[Opening Source document section]

Civilian Vivienne Hole
2055301

Vivienne Hole was born in 1925 in Plymouth, Devon, the daughter of William Ewart Gladstone Hole a draper by profession and Gertrude Vida Hole (née Hadley).

Vivienne loved to dance and was trained at the Plymouth School of Dancing, later in Exeter and then the Stafe Dancing Academy in London. She was a talented dancer and holder of seven silver and bronze medals as well as many distinctions and honours diplomas.

By 1939 the family were living at 28, Gold Street, Tiverton, Devon where Vivienne was an early member of the Tiverton Women's Voluntary Service and a worker at the American Red Cross Club canteen.

She decided to become a professional dancer when she was seventeen years old, becoming a chorus dancer specialising in tap and acrobatic dancing. Under the stage name of Vivienne Fayre she formed a dance act with her friend Audrey Mayne. Calling themselves "The Two Maxettes" touring music halls and theatres doing chorus dancing.

At the end of 1944, while at the Theatre Royal, Drury Lane both Vivienne and Audrey enrolled in ENSA. The mission of ENSA was to provide entertainment for British Armed Forces personnel serving in WWII.

Once their training was complete Vivienne and Audrey were seconded to different entertainment troupes.

[Closing Source document section]
[Opening Source data section]

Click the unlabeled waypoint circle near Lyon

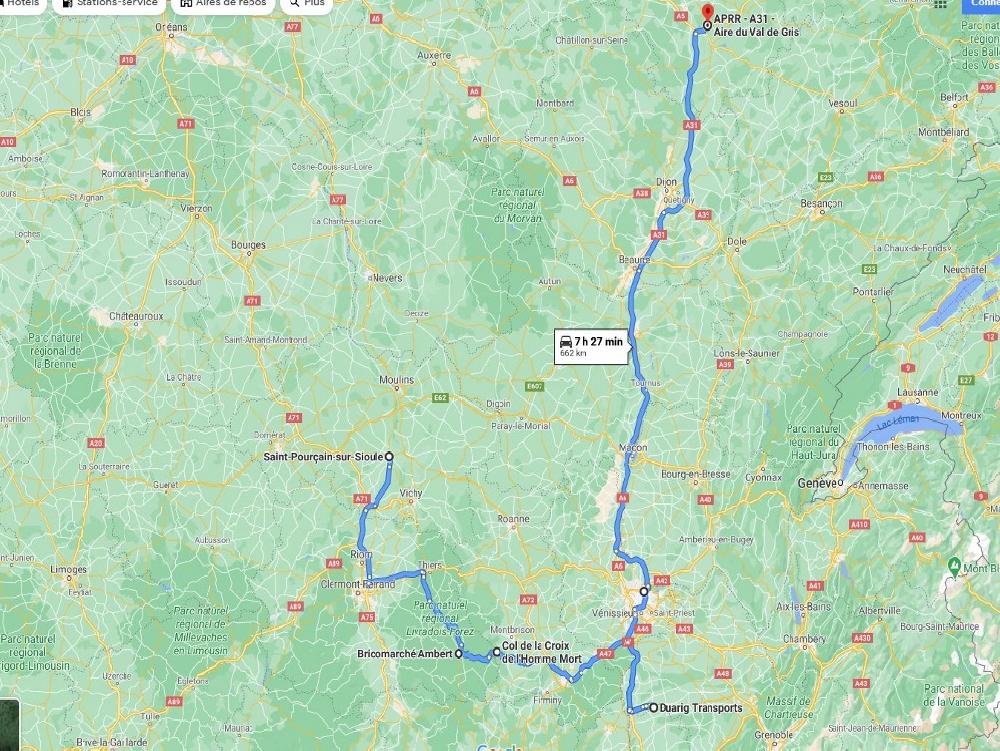tap(644, 592)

[Closing Source data section]

Tasks to carry out>
A - Transcribe the passage of the account of Vivienne Hole starting at "She decided to" and ending at "different entertainment troupes.".
B - Pick up the account of Vivienne Hole from its last sentence and continue it.
The lines above were taken from a different source than the account of Vivienne Hole.

Task-by-task answers>
A -
She decided to become a professional dancer when she was seventeen years old, becoming a chorus dancer specialising in tap and acrobatic dancing. Under the stage name of Vivienne Fayre she formed a dance act with her friend Audrey Mayne. Calling themselves "The Two Maxettes" touring music halls and theatres doing chorus dancing.

At the end of 1944, while at the Theatre Royal, Drury Lane both Vivienne and Audrey enrolled in ENSA. The mission of ENSA was to provide entertainment for British Armed Forces personnel serving in WWII.

Once their training was complete Vivienne and Audrey were seconded to different entertainment troupes.

B -
On the 21st December 1944 Vivienne left England with an ENSA company and landed in France. On 23 January 1945 after a performance, she was a passenger in a truck containing stage scenery en-route to her next concert when her driver took a wrong turn and entered a minefield. The truck hit a mine and in the resulting explosion both were badly injured.

Vivienne and her driver were taken to a First Aid Post where the medical officer instructed they be taken by ambulance to a field hospital at Kaiserslauten. Sadly, Vivienne did not survive the journey and died in the ambulance. She was 19 years old. Her body was brought back to a village near Sittard, where the rest of her troupe was based.

The next morning, Vivienne was buried in the small village cemetery near Sittard in a white coffin bought by the villagers. In 1961 her body was exhumed and buried with full military honours in CWGC Sittard War Cemetery plot K.11. Vivienne is also commemorated on a War Memorial in Tiverton, Devon.

Vivienne is the only ENSA member to be killed during the course of WWII.